Link Roundup: Old Chestnuts and Zombie Austen
1. Articles from our archives are occasionally rediscovered by bloggers, giving new life to decades-old works. Often that’s when we rediscover them, too. Morris Freedman’s 2002 article, “Why I Don’t Read Books Much Anymore,” has been making those rounds this week:
For several years now I’ve been reading fewer books, from start to finish, that is. Not that my reading has diminished. If anything, I’m reading more now, more words certainly, every day, every week, daily and Sunday newspapers, weeklies, fortnightlies, monthlies, book reviews, quarterlies, portions of books, encyclopedia articles, professional publications, computer manuals and magazines, student papers. […] I am confident that I cover a wider, more diverse, and even a more nourishing intellectual landscape at this point in my life by grazing widely, occasionally pausing to linger over an appetizing patch, rather than feeding narrowly and deeply all the time.
2. Morris Freedman’s endorsement of reading online might be encouraging to those lamenting that the Washington Post’s book section is ceasing print publication. It will live online, and the paper will still print some book reviews, scattered about the newspaper.
3. Poets are celebrating Barack Obama’s inauguration with a poem each day “written for and during the first 100 days of this new administration.” Day 4 brought a poem by Aimee Nezhukumatathil, whose poetry was published in VQR a few years ago. (The work of the actual inaugural poet, Elizabeth Alexander, was met with mixed reviews, but Graywolf Press is loving it.)

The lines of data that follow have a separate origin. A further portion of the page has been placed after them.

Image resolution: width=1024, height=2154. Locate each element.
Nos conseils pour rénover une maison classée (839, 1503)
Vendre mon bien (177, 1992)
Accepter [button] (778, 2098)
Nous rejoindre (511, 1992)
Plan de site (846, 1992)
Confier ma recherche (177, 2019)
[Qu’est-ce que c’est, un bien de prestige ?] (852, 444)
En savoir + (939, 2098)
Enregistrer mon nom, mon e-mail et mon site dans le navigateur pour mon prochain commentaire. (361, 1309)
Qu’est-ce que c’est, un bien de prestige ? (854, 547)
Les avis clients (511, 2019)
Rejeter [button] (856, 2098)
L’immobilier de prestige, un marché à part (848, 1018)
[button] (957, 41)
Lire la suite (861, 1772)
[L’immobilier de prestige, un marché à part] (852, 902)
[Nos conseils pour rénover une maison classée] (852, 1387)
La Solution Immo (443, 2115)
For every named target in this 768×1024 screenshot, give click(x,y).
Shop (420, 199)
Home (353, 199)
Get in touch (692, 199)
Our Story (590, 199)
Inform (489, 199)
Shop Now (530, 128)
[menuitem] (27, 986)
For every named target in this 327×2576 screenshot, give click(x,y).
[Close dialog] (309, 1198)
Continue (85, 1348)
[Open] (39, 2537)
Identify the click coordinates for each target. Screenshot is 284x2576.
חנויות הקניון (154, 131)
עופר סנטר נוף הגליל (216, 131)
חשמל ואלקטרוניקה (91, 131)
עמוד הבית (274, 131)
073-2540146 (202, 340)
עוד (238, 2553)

4. PEN is calling attention to the plight of Liu Xiaobo, a human rights activist who has been detained by the Chinese government in a secret location for the last month and a half. The State Department has called on China to release him, as have 300 writers, including VQR contributors Salman Rushdie and Margaret Atwood.
5. We published Dan Chaon’s short story, “Shepherdess,” in our Fall 2006 issue, and it got a great public reaction. (The opening sentence starts things off on the right foot: “This girl I’ve been seeing falls out of a tree one June evening.” Whether you loved it the first time around or you never read it in the first place, now you can listen to Dan read it aloud, courtesy of Ohio University’s “Wired for Books.”
6. A classic updated to reflect our post-apocalyptic, flesh-eating times: Pride and Prejudice and Zombies, by Seth Grahame-Smith. The publisher describes it:
Pride and Prejudice and Zombies features the original text of Jane Austen’s beloved novel with all-new scenes of bone-crunching zombie action. As our story opens, a mysterious plague has fallen upon the quiet English village of Meryton—and the dead are returning to life! Feisty heroine Elizabeth Bennet is determined to wipe out the zombie menace, but she’s soon distracted by the arrival of the haughty and arrogant Mr. Darcy. What ensues is a delightful comedy of manners with plenty of civilized sparring between the two young lovers—and even more violent sparring on the blood-soaked battlefield as Elizabeth wages war against hordes of flesh-eating undead. Complete with 20 illustrations in the style of C. E. Brock (the original illustrator of Pride and Prejudice), this insanely funny expanded edition will introduce Jane Austen’s classic novel to new legions of fans.
7. Just to bring things full circle, Jane Austen fans may well enjoy “ ‘A Barkeeper Entering the Kingdom of Heaven’: Did Mark Twain Really Hate Jane Austen?,” Emily Auerbach’s article from our Winter 1999 issue. Bloggers have been passing around this article for the last couple of years, and seem to delight in this particular passage:
Twain marveled that Austen had been allowed to die a natural death rather than face execution for her literary crimes. “Her books madden me so that I can’t conceal my frenzy,” Twain observed, apparently viewing an Austen novel as a book which “once you put it down you simply can’t pick it up.” Yet one becomes suspicious of Twain’s supposedly frenzied loathing when he confesses that he likes to reread Jane Austen’s novels just so he can hate them all over again. In a letter to Joseph Twichell in 1898, Twain fumed, “I have to stop every time I begin. Everytime I read “Pride and Prejudice” I want to dig her up and beat her over the skull with her own shin-bone.”